----- INFORMATION PROVIDED

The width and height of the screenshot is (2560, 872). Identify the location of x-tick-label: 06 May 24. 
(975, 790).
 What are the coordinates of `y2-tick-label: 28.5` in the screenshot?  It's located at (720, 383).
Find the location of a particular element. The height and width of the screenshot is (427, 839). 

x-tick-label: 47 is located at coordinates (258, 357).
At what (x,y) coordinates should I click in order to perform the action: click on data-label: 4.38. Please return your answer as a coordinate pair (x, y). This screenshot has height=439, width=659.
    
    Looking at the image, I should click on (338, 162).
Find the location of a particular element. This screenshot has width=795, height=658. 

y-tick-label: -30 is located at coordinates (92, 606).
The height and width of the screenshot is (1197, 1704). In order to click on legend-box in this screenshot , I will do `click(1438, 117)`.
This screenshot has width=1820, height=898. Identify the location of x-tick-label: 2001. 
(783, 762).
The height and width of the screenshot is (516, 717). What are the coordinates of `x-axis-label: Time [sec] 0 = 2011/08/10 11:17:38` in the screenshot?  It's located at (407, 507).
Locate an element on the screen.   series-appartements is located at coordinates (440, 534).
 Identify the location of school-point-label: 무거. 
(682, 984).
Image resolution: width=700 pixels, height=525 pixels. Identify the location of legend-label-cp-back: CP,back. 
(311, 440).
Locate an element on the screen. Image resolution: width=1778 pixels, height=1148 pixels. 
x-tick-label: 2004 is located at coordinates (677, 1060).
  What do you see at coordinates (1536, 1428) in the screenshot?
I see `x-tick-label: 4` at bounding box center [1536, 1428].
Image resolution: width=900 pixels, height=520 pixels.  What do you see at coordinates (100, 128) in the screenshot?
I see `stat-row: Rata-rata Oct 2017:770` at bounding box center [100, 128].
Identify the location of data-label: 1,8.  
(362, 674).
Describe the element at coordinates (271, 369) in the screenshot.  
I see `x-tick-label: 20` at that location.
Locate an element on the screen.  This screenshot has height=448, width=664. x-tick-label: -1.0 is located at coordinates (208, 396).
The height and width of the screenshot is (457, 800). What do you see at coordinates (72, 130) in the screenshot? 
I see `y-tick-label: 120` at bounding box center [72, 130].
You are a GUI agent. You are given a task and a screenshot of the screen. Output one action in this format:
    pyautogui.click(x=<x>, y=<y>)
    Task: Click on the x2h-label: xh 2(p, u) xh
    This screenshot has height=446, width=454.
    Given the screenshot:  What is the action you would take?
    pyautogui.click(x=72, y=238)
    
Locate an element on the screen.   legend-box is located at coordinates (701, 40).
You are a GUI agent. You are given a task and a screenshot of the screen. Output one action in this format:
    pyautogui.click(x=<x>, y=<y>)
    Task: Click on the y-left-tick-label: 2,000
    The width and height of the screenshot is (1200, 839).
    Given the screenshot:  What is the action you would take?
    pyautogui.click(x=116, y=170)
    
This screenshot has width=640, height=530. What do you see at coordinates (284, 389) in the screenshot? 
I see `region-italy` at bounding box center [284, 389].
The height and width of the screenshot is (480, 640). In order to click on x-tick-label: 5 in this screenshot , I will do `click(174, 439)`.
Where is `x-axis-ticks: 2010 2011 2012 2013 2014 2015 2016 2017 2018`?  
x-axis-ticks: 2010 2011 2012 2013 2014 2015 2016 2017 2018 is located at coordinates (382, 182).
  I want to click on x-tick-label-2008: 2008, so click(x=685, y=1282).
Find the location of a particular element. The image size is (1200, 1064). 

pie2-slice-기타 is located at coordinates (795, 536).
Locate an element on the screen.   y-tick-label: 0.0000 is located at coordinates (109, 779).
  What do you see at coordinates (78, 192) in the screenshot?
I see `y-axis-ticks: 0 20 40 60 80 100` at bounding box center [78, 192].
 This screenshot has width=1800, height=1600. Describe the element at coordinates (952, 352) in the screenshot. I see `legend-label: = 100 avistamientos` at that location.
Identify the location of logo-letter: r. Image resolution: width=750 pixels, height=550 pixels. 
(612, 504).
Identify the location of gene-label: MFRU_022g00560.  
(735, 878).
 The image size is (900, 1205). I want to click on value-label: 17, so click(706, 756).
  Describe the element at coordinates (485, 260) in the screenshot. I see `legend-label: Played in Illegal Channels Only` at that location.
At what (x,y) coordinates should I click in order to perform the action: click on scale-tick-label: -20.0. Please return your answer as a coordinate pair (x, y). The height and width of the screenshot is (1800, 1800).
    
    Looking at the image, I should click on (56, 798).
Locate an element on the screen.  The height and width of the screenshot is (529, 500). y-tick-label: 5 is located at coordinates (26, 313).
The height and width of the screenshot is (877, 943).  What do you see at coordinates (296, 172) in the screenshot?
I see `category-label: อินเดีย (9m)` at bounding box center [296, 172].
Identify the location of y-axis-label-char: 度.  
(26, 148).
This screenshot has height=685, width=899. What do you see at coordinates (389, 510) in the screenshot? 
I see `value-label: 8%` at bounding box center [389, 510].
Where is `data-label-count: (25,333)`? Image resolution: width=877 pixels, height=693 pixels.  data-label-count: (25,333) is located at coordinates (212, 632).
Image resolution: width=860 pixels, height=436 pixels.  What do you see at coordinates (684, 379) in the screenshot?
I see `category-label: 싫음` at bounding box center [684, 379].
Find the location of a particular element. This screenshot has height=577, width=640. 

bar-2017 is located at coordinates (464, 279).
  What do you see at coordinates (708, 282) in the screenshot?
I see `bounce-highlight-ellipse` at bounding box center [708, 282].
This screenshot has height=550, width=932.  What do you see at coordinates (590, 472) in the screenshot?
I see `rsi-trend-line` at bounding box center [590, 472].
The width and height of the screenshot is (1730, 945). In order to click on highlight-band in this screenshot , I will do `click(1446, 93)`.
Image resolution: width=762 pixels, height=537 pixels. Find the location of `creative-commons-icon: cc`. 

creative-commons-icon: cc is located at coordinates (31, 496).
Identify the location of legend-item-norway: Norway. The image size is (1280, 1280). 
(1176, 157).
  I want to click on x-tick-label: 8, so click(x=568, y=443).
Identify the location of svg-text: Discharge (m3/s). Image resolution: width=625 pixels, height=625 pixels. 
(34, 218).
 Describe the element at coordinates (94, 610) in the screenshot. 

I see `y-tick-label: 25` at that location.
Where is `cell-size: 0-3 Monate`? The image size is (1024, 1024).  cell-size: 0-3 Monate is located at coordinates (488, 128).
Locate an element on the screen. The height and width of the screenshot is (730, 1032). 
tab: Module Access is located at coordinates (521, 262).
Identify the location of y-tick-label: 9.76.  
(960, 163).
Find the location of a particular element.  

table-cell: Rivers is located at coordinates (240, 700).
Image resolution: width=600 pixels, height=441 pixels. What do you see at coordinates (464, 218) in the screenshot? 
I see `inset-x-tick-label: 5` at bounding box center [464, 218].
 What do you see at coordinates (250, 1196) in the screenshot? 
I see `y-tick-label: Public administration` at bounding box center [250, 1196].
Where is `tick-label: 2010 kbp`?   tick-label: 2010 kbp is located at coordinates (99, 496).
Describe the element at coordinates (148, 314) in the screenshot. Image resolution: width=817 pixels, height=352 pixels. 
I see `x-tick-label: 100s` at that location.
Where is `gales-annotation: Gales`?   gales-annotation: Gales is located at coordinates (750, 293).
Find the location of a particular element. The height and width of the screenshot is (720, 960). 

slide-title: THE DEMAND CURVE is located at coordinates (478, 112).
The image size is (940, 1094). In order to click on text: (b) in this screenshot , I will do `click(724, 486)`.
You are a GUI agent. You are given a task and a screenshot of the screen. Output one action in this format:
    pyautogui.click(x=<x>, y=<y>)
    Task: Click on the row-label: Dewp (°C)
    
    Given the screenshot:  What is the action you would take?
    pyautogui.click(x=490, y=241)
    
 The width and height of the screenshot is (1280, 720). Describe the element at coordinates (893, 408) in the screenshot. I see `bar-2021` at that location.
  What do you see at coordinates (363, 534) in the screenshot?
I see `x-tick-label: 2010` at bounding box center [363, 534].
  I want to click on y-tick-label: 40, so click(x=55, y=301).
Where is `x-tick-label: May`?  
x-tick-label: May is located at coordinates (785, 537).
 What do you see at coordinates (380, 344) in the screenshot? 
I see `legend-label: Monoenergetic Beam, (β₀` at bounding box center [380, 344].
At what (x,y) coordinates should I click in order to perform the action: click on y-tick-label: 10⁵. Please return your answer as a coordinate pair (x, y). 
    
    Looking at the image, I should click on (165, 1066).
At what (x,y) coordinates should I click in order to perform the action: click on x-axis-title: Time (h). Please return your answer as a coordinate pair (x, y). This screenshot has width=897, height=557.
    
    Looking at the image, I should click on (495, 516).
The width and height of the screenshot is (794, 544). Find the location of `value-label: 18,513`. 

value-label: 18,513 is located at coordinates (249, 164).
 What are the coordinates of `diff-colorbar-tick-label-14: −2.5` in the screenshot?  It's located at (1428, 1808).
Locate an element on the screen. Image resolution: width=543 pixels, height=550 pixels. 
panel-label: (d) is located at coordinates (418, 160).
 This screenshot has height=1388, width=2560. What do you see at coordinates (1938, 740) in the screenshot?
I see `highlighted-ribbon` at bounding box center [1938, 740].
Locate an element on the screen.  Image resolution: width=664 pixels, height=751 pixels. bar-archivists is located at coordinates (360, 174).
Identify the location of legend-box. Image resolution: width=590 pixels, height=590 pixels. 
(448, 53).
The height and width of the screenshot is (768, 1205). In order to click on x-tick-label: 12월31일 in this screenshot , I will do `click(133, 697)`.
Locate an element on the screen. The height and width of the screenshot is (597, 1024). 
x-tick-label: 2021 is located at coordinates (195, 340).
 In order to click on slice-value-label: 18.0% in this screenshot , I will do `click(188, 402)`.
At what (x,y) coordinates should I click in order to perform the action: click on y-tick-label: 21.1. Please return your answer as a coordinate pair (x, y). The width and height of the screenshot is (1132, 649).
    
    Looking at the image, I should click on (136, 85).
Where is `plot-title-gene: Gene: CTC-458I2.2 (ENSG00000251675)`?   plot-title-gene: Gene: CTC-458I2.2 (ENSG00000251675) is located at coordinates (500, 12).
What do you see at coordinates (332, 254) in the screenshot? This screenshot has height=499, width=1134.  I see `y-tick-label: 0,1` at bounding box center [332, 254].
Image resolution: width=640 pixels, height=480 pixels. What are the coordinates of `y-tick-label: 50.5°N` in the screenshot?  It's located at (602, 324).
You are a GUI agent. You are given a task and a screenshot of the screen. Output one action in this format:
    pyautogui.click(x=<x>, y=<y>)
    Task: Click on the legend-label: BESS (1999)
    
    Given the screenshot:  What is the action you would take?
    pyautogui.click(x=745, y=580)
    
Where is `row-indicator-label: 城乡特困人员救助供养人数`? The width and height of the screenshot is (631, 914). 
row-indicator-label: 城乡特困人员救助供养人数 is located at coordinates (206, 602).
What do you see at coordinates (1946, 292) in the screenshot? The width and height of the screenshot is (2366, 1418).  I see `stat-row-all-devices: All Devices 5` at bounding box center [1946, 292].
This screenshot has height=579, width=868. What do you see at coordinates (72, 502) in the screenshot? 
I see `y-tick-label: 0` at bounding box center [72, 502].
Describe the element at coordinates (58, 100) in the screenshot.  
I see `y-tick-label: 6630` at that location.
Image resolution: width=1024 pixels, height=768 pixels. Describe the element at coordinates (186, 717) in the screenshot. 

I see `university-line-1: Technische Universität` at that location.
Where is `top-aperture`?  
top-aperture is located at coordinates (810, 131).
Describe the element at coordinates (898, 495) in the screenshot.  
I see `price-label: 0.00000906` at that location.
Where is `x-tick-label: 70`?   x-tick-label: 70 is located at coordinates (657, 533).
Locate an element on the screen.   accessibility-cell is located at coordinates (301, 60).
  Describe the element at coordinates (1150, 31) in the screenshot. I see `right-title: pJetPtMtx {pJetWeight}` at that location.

----------

■ **WORK REQUIRED**
Update the records starting at the line that contains "Describe the element at coordinates (898, 495)" and ending at the line that contains "coordinates (657, 533).", with "Describe" changed to "Identify" and nothing else altered. Return only those lines.

■ **ANSWER BOX**
Identify the element at coordinates (898, 495) in the screenshot.  
I see `price-label: 0.00000906` at that location.
Where is `x-tick-label: 70`?   x-tick-label: 70 is located at coordinates (657, 533).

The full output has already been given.